Buy a couple run-down triple deckers in Dorchester, do a quick paint job and then recruit a few dopes to act as straw buyers. With a little help from a crooked mortgage broker, make up some jobs and income, find a more than willing sucker among the herd of subprime mortgage companies eager to keep loans flowing, and “sell’’ all three units, say, for $350,000 each.
Walk away with more than $1 million in your pocket, minus maybe a couple hundred grand for buying the property.
Now, with mortgage fraud cases popping all over the country, you have to ask where are all the high-profile Bay State cases?
We certainly had our share of fraud, with foreclosures, phony sales and straw buyers galore in Boston’s lower-income neighborhoods and in hard-hit cities like Springfield, Worcester, Lawrence, and Brockton.
Having covered real estate in the Boston area for several years, I can tell you such phony deals were a dime a dozen and not so hard to spot.
But, until the last year or two, most local and state officials were not that interested.
That will hopefully change now that the Obama Administration has begun pushing the mortgage fraud issue and vowing a crackdown.
Anyway, it’s certainly interesting what state and federal investigators are turning up in other part of the country.
For starters, there is a $50 million mortgage fraud scheme tied to a sex fetish studio on Manhattan.
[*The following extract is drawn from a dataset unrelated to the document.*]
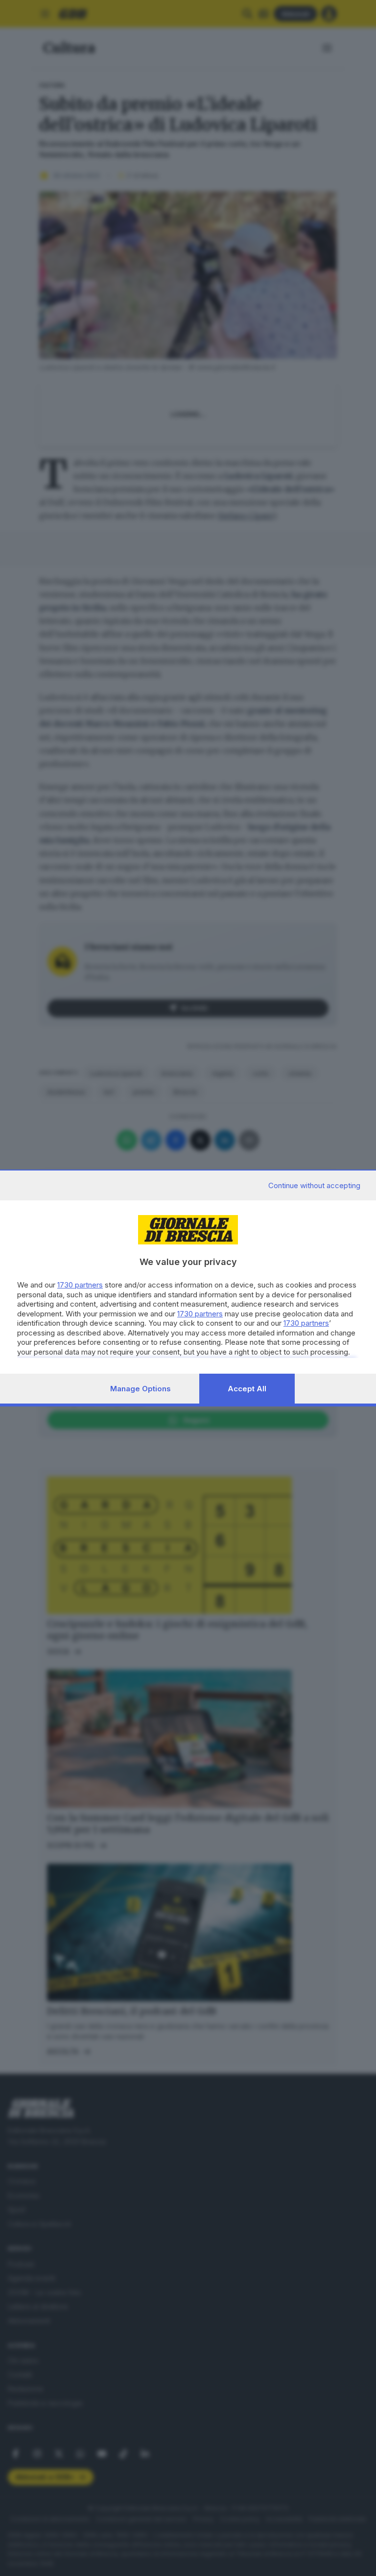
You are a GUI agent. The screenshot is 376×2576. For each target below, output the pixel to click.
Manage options (140, 1388)
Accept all (247, 1388)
The owners of an S&M establishment recruited clients to act as straw buyers on phony sales, prosecutors contend.
In San Diego, authorities have just busted up a $100 million fraud ring involving 220 properties led by a gang member.
And in New Jersey, a real estate developer just plead guilty to bilking $80 million from lenders and hapless investors in a spree of phony home sales and deals that stretched across dozens of states.
Don’t think for a minute this stuff wasn’t happening here in the Boston area as well.






Scott, don't you know it's because we are immune here in Massachusetts. We're not subject to the bursting of the real estate bubble, the recession or the financial crisis. Everything is coming up roses for us.
Of course it was happening here. Banks saw it constantly, but the pressure to not report obvious cases of fraud held everyone back. Banks will black-list someone they catch committing fraud, but there is no incentive to report them to the state, and in fact active disincentives becuase if word got out that your company tattles, no one does business with you. There was one bank that I worked for where I was actually screamed at by the branch manager for reporting fraud to the corporate office of the bank itself, and this was a large, successful bank. It's an incestuous culture.
What do you mean? We jailed a single mother of two from Dorchester for mortgage fraud just a couple of months ago! She had netted a couple thousand dollars in her scam, and is doing hard time. Case closed!
This blogger might want to review your comment before posting it.